You have to see a ‘proper’ bit of the Wall when you visit China, so we’d made arrangements to join a tour. We could have had a private guide and driver for the day, but that would have cost ¥800 (£80), plus admission charges, plus cable car tickets, and we would have had to buy our own lunch; that lot quickly adds up.

For the bargain price of ¥740, we joined a small (9 people), all-inclusive tour. (Apparently this was a very ‘special’ price, a discount of at least ¥100 each. Allegedly.)

The downside of joining a tour is that some of the ‘extras’ aren’t always wanted. We were picked up from our hotel at 7:10 (yawn), then had to criss-cross Beijing to make pick-ups from two other hotels. Then a brief stop for a photo opportunity near the Water Cube and Bird’s Nest (mostly a waste of time because of the haze/fog/smog). A visit to one of the many jade factories (each of which claims to be the only place that guarantees to sell you genuine jade), where your group are promised a ‘special’ discount (but only on items which aren’t already discounted, which is just about everything except the really expensive stuff).

And so, three-and-a-half hours after leaving our hotel, we’re still not at the Wall, despite being told it was just two hours’ drive away…

[Later…]
The bus dropped us at one of the car parks beneath the Wall at Mutianyu at 13:10, five hours after we were picked up. We were told to regroup in two hours, but before we could get on the Wall our guide had to pick up our entrance tickets and cable car tickets, leaving us about 90 minutes by the time we’d ridden the cable car. That was probably enough for anybody, unless you’d gone fully-equipped for an expedition; it was very hot and humid up on the Wall, as the many sweaty-looking photos prove.
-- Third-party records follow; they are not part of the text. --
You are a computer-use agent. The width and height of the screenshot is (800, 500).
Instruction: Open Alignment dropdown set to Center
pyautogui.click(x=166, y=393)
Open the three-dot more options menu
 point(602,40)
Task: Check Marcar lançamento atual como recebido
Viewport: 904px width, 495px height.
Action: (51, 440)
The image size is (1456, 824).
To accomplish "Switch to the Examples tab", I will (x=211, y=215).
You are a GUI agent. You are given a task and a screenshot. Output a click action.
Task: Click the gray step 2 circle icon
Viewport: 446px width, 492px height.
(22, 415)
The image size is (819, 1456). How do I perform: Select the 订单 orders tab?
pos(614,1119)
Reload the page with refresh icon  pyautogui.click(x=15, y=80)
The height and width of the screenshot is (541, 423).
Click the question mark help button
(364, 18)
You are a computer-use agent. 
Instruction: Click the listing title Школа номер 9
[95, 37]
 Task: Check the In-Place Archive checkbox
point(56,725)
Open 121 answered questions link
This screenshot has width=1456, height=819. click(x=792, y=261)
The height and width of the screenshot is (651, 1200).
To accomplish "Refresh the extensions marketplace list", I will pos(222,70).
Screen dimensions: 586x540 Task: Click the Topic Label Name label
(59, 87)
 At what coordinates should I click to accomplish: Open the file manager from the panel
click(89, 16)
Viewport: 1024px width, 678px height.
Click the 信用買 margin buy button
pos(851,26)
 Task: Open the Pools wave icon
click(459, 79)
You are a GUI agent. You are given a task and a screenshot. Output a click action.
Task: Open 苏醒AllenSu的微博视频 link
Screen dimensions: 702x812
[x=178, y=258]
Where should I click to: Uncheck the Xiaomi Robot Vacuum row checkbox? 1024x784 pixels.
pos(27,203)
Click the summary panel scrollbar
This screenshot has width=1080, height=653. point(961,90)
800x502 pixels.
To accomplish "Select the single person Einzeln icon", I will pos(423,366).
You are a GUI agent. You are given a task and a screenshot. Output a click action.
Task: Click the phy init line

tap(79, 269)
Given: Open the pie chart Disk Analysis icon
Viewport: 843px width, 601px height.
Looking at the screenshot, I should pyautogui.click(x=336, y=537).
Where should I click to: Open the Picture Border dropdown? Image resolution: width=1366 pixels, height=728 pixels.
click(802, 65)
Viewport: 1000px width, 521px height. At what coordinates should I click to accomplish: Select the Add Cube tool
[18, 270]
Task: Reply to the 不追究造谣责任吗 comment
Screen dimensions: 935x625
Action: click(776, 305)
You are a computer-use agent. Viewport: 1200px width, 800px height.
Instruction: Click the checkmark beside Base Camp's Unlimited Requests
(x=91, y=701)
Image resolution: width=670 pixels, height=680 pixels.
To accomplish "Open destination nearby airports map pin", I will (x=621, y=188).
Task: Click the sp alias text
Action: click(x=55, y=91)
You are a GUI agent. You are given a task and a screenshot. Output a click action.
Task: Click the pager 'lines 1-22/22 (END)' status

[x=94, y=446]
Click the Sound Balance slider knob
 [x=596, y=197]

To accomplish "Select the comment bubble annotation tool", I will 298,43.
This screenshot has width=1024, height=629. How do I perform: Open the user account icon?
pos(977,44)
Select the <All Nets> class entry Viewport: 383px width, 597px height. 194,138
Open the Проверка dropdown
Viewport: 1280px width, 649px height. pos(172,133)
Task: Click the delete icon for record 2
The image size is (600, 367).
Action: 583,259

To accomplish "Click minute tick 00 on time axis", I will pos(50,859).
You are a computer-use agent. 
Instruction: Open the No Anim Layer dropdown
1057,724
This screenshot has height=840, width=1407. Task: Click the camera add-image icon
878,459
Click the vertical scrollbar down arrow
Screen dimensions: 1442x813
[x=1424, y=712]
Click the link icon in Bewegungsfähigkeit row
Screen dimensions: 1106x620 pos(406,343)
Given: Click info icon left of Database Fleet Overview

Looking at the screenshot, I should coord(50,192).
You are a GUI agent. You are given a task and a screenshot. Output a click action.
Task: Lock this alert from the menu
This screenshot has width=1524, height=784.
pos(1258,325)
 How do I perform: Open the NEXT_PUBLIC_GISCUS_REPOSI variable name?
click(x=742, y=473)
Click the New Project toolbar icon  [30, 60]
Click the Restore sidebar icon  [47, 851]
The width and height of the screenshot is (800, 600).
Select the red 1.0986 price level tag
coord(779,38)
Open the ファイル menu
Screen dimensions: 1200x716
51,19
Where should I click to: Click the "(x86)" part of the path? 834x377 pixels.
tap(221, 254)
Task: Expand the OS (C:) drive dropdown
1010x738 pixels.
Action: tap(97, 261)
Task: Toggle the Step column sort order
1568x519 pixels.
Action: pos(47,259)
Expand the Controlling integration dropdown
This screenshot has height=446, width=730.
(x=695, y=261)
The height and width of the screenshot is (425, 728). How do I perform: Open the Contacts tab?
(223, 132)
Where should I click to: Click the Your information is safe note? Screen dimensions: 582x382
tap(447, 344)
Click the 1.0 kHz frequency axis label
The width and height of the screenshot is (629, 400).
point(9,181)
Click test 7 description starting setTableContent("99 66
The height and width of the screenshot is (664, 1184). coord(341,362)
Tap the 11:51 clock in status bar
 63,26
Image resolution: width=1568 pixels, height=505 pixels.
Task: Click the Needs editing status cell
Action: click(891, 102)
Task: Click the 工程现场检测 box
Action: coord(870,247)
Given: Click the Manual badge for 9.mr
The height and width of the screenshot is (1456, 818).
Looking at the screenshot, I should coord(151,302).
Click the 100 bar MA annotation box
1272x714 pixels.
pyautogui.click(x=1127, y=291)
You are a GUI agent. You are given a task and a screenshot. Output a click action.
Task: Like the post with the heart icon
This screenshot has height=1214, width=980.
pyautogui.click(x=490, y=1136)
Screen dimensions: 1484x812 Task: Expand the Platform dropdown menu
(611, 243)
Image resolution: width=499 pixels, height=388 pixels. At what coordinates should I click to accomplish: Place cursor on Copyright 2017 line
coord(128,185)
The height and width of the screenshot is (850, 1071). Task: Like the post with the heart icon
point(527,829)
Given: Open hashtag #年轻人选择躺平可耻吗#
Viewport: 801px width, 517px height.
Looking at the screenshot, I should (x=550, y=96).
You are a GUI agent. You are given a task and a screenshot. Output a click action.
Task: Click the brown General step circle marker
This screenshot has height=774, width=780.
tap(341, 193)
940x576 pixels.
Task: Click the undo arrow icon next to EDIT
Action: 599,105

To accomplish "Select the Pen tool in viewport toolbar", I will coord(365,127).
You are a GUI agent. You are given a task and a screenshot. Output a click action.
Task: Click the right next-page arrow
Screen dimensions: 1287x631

Clare, veteran of many Wall trips, thought this was one of the best sections that she’d seen: the wall was in reasonably good condition without having been overly repaired; there were few enough visitors that it wasn’t too difficult to get a clear photograph; and the Wall itself was quite undulating and winding, with a variety of steps and slopes.

After traipsing along the Wall for as long as we had time for, stopping for a selection of arty and cheesy photos along the way (including some in a Black Horse cap; pity it doesn’t fit!), and running the gauntlet of the obligatory tat vendors (“You wan T-shirt? One dorrar!” “One dollar? Really?” “OK, OK… two for a dorrar!”), we met back at the minibus and were taken five minutes back down the road to a “fish” “restaurant” that we’d passed on the way up. The food was pretty good, but would have been better if the Spanish couple hadn’t taken a third of the fish for themselves. The complimentary drinks weren’t excessively generous: the standard over-sized shot glass each; extra beer, for example, was ¥20 (£2) per large bottle.

On the way out, we stopped to admire the restaurant’s fish pond (you can catch your own lunch), and noticed that the header tank was used for beer storage. Also dead fish storage. Lovely. I hope that was one that had been recently caught…

Another hour’s drive now, off to some sort of tea ceremony place; something else we didn’t know about when we booked this trip.

[Later still…]
So, the tea ceremony place wasn’t very ceremonious, more a basic introduction to different kinds of Chinese tea, their origins, and their alleged beneficial properties. And, of course, an opportunity to try to sell us overpriced tea, tea sets, novelty mugs that change pattern when they’re full of hot water, etc. I think I’ll just wait until the next time we’re in a local Chinese supermarket. Either that, or get it from Pumphrey’s as usual.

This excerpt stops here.